The block provides three filter structures.

  • The direct form systolic architecture provides a fully parallel implementation that makes efficientinterleav use of Intel® and AMD® DSP blocks.

  • The direct form transposed architecture is a fully parallel implementation and is suitable for FPGA and ASIC applications.

  • The partly serial systolic architecture provides a configurable serial implementation that makes efficient use of FPGA DSP blocks.

For a filter implementation that matches multipliers, pipeline registers, and pre-adders to the DSP configuration of your FPGA vendor, specify your target device when you generate HDL code.

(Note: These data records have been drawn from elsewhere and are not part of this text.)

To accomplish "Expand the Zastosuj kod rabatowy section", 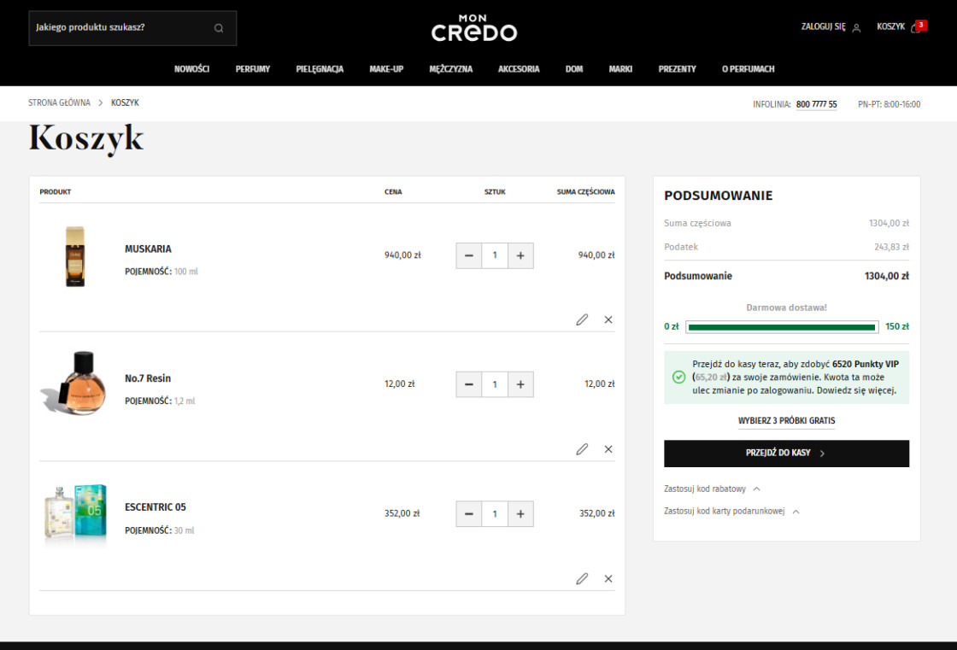I will (x=712, y=489).
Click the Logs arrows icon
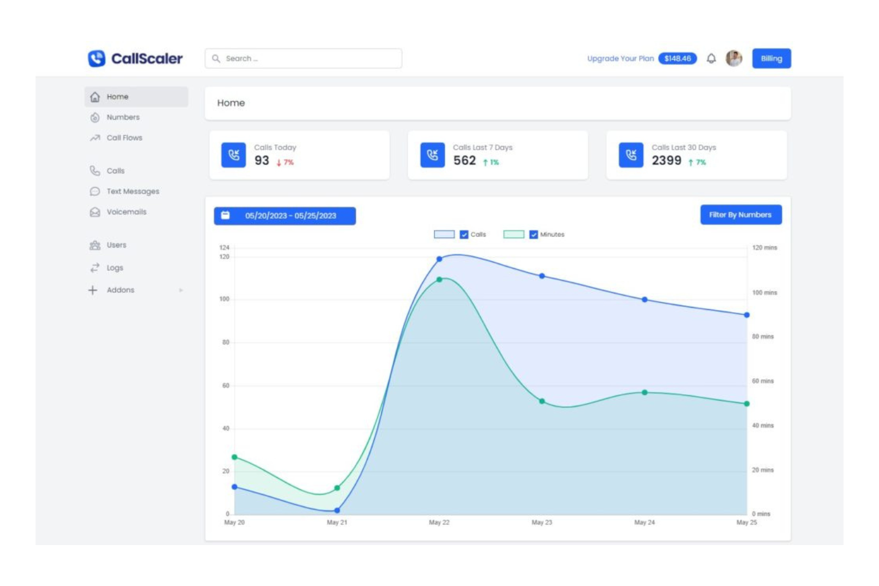879x586 pixels. pos(94,268)
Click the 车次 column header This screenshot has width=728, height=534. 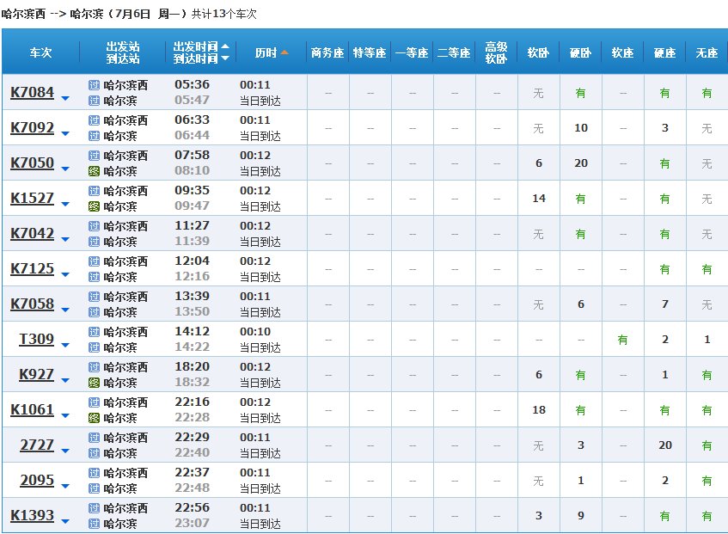click(40, 52)
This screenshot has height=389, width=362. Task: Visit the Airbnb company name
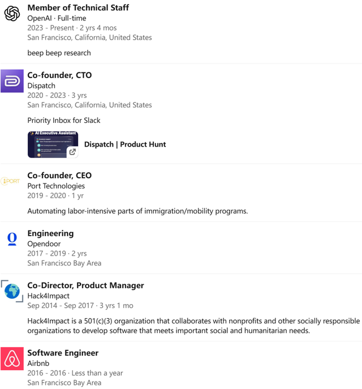38,364
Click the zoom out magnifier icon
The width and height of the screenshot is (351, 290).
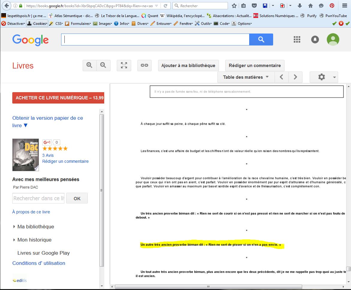pos(103,66)
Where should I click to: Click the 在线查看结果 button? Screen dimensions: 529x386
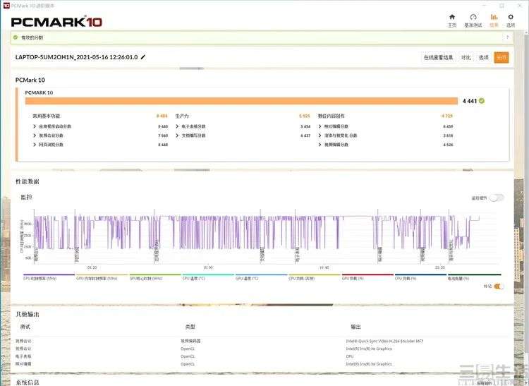[x=438, y=57]
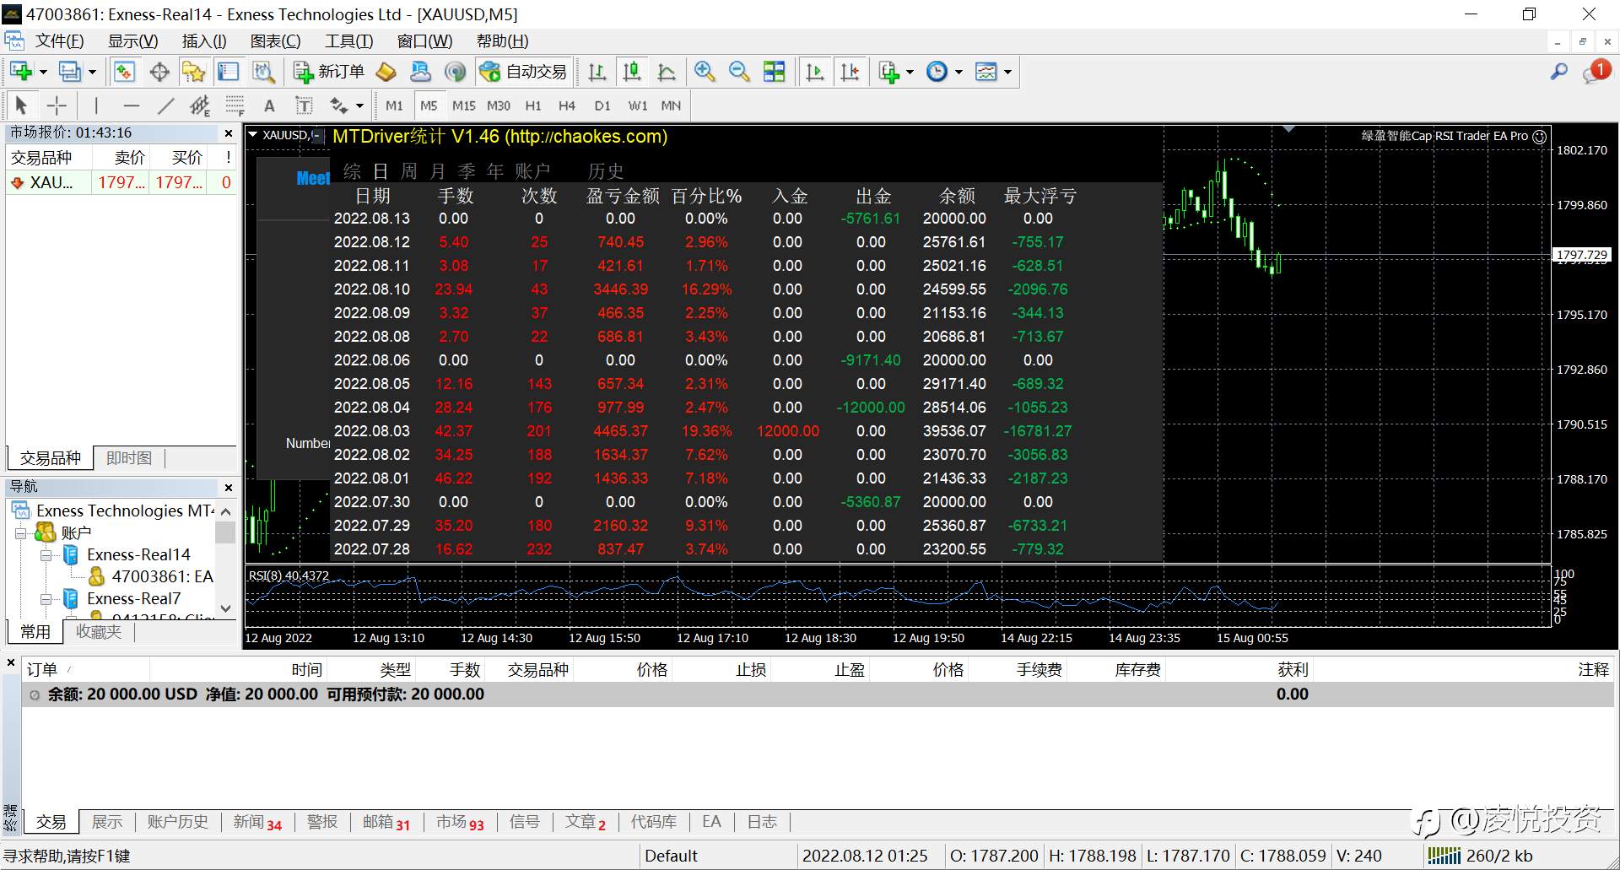Switch to the 账户历史 tab

(177, 822)
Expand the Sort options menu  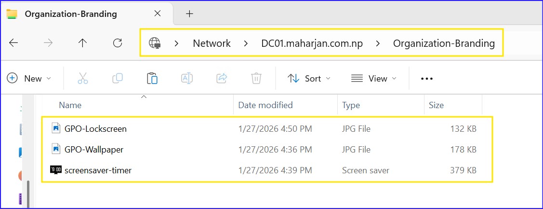pyautogui.click(x=309, y=79)
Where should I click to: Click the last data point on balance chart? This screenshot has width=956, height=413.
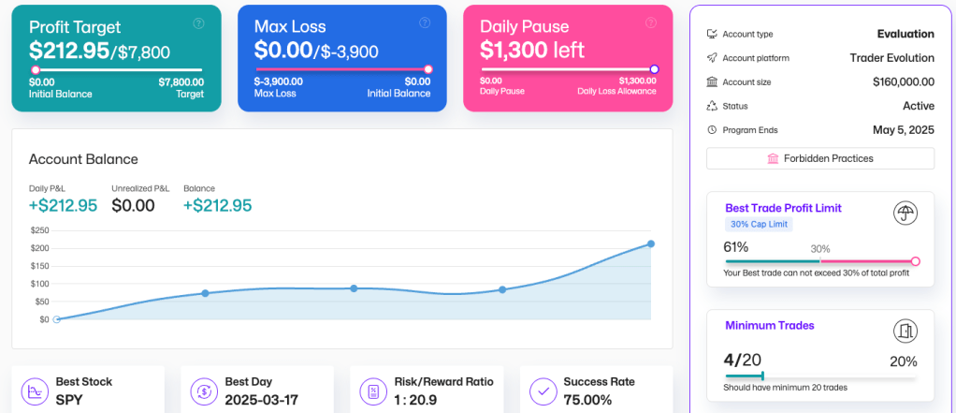coord(651,243)
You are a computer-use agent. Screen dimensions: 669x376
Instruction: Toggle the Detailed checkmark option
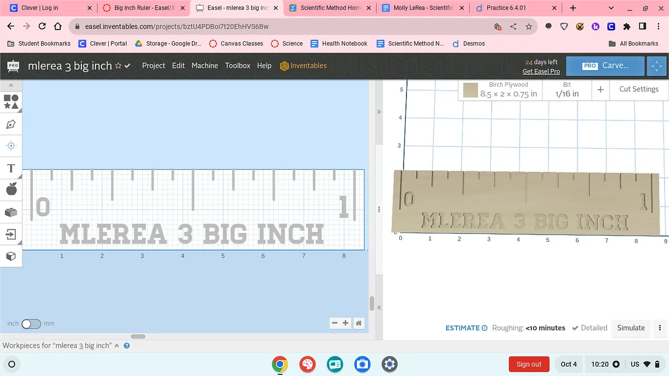click(589, 328)
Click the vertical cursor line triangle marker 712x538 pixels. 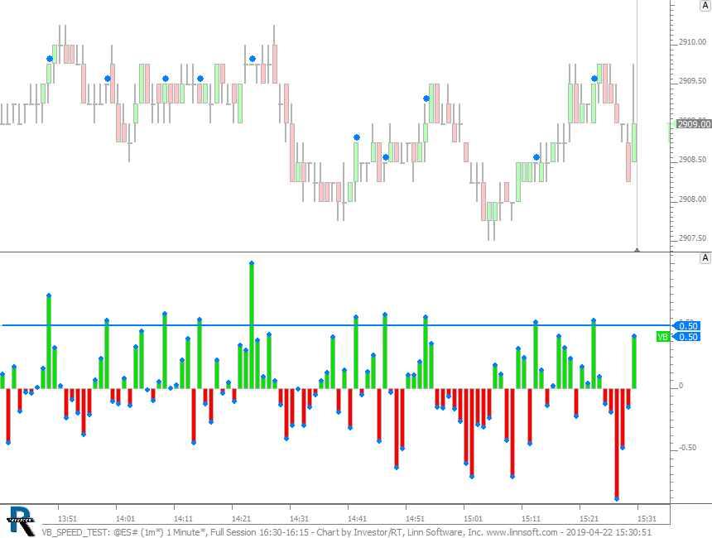click(637, 248)
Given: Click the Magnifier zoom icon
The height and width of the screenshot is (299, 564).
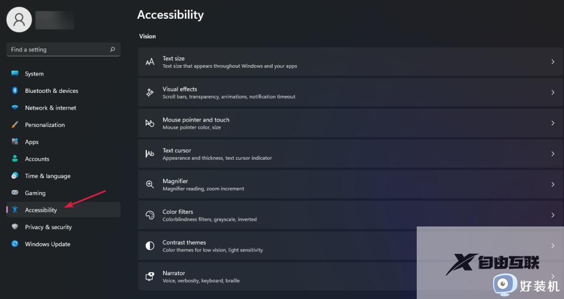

All single-channel filter structures remove multipliers for zero-valued coefficients, such as in half-band filters and Hilbert transforms. The block also provides an option to implement +/- 1 and power of 2 coefficients without a multiplier, and an option to implement all coefficients with CSD or factored-CSD logic. When you use scalar or multichannel input data, the filter shares multipliers for symmetric and antisymmetric coefficients. Frame-based filters do not implement symmetry optimization. Multichannel filters do not remove multipliers for zero-valued coefficients. Multichannel filters share resources between channels, even if the filter coefficients are different across the channels.

The latency between valid input data and the corresponding valid output data depends on the filter structure, serialization options, number of coefficients, and whether the coefficient values provide optimization opportunities. For details of structure and latency, see FIR Filter Architectures for FPGAs and ASICs.

Note

You can also generate HDL code for this hardware-optimized algorithm, without creating a Simulink® model, by using the DSP HDL IP Designer app. The app provides the same interface and configuration options as the Simulink block.

Examples

Ports

Input

expand all

Input data, specified as a scalar, column vector, or row vector of real or complex values. Use a column vector to increase throughput by processing samples in parallel.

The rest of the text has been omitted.